In practice, the benefits are substantial. You can place a high-performance LCR speaker system directly behind the screen, identical to commercial cinema setups. With the speakers centralized right behind the video image, voices and on-screen effects sound uncannily lifelike. You get a true theater-like presentation that‘s simply not possible with a standard solid screen and speakers off to the sides.

Of course, with great performance comes added cost. The Solo Pro 2 SAT starts at $3,149 for a 75" diagonal and goes up to $11,700 for 160". While hardly cheap, it‘s the ultimate expression of UST ALR technology for dedicated screening rooms. And by including the cost of speakers behind a non-AT screen, the value proposition becomes more attractive.

Creative Applications

While dedicated home theaters are the most common application for UST projection and ALR screens, there are many other creative uses for the technology:

  • Retail displays: Digital signage and product showcases can benefit from UST projection on ALR screens to create eye-catching visuals in brightly lit retail spaces. The thin profile of UST projectors and low-clearance screens make for tidy installs.

  • Simulation & training: UST projectors paired with curved ALR screens offer highly immersive simulation and training visuals for industries like aviation, engineering, medical, and military. The setups save significant space compared to VR headsets or large-scale curved displays.

  • Education: School classrooms, lecture halls, and labs can use UST projection and ALR screens as an affordable alternative to large flatscreen TVs. The compact footprint and easy setup is ideal for busy learning environments. Interactive UST projectors can turn the screen into a giant touchscreen whiteboard.

  • Advertising & events: Branded pop-up stores, trade show booths, product launches, and experiential events often rely on UST projection and ALR screens to maximize visual impact in tight spaces and varied lighting conditions. The wow factor of a bright, vivid projected image is a proven attention-grabber.

  • Houses of worship: Many churches, temples, and other religious facilities are turning to UST projection and ALR screens to enhance services and deliver impactful live and multimedia content. The ability to create large images from a close distance is perfect for sanctuaries and overflow spaces.

As the performance, price, and ease of use of UST projectors and ALR screens continues to improve, we‘ll likely see even more creative applications emerge across various industries and public spaces.

Conclusion

For home theater enthusiasts and AV professionals looking to integrate a UST laser projector, investing in a compatible ALR screen is essential to getting the best possible picture quality and viewing experience. These meticulously engineered optical surfaces unlock the full potential of UST projection in rooms with less-than-ideal lighting conditions.

A high-performance ALR UST screen rejects the vast majority of ambient and ceiling light to preserve the projector‘s original contrast and black levels. With the right setup, you can achieve a massive cinematic image that rivals or exceeds the visual impact of a large flatscreen TV, but with more installation flexibility and at a fraction of the cost.

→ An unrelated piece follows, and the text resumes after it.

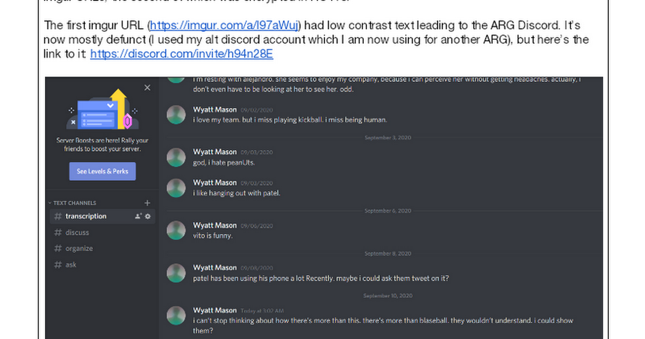The height and width of the screenshot is (339, 645).
Task: Follow the discord.com invite link
Action: tap(182, 54)
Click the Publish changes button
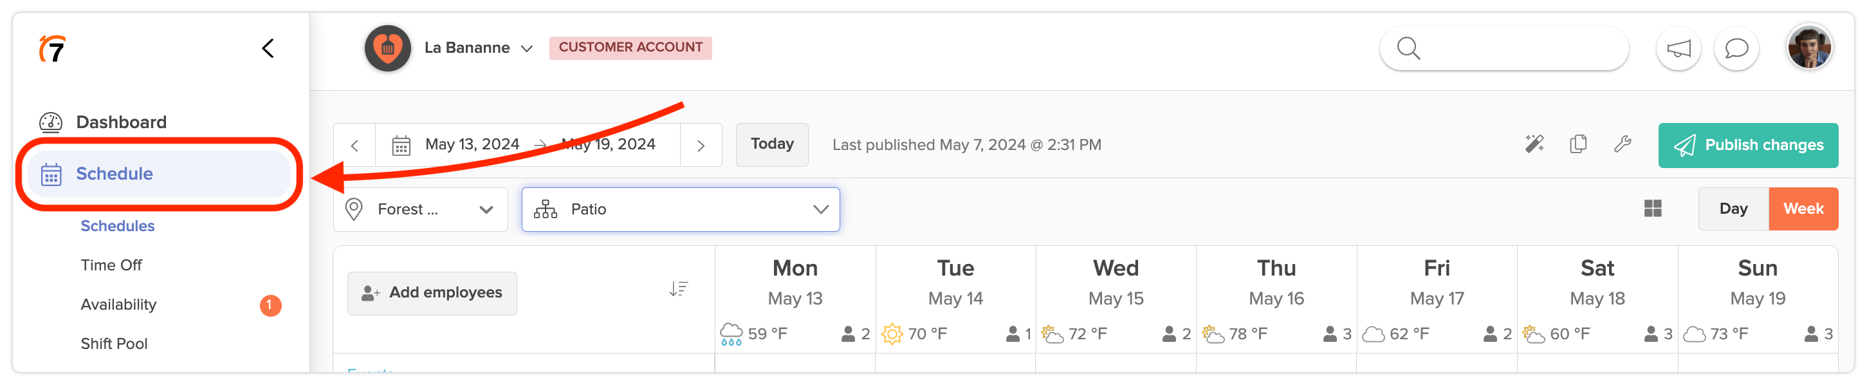Screen dimensions: 1867x385 click(x=1747, y=145)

As the UST projector market continues to grow and evolve with exciting new models from brands like LG, Samsung, Hisense, and AWOL Vision, a rising tide of innovation is lifting all boats. ALR screen manufacturers are increasingly focusing their R&D on creating solutions tailored to the specific needs of UST projection.

The Screen Innovations Solo Pro 2 with its Acoustically Transparent SAT material is a prime example of the kind of groundbreaking, problem-solving innovation happening in the UST ALR space. Expect to see more boundary-pushing optical designs and creative applications over the next few years as the ALR and UST market categories mature and specialize.

At the end of the day, an ALR UST screen is the key to unlocking true big screen magic in multipurpose living spaces. It‘s the great equalizer for UST projectors, allowing them to live up to their full performance potential in normal rooms. And that‘s an exciting development for the future of home cinema and beyond.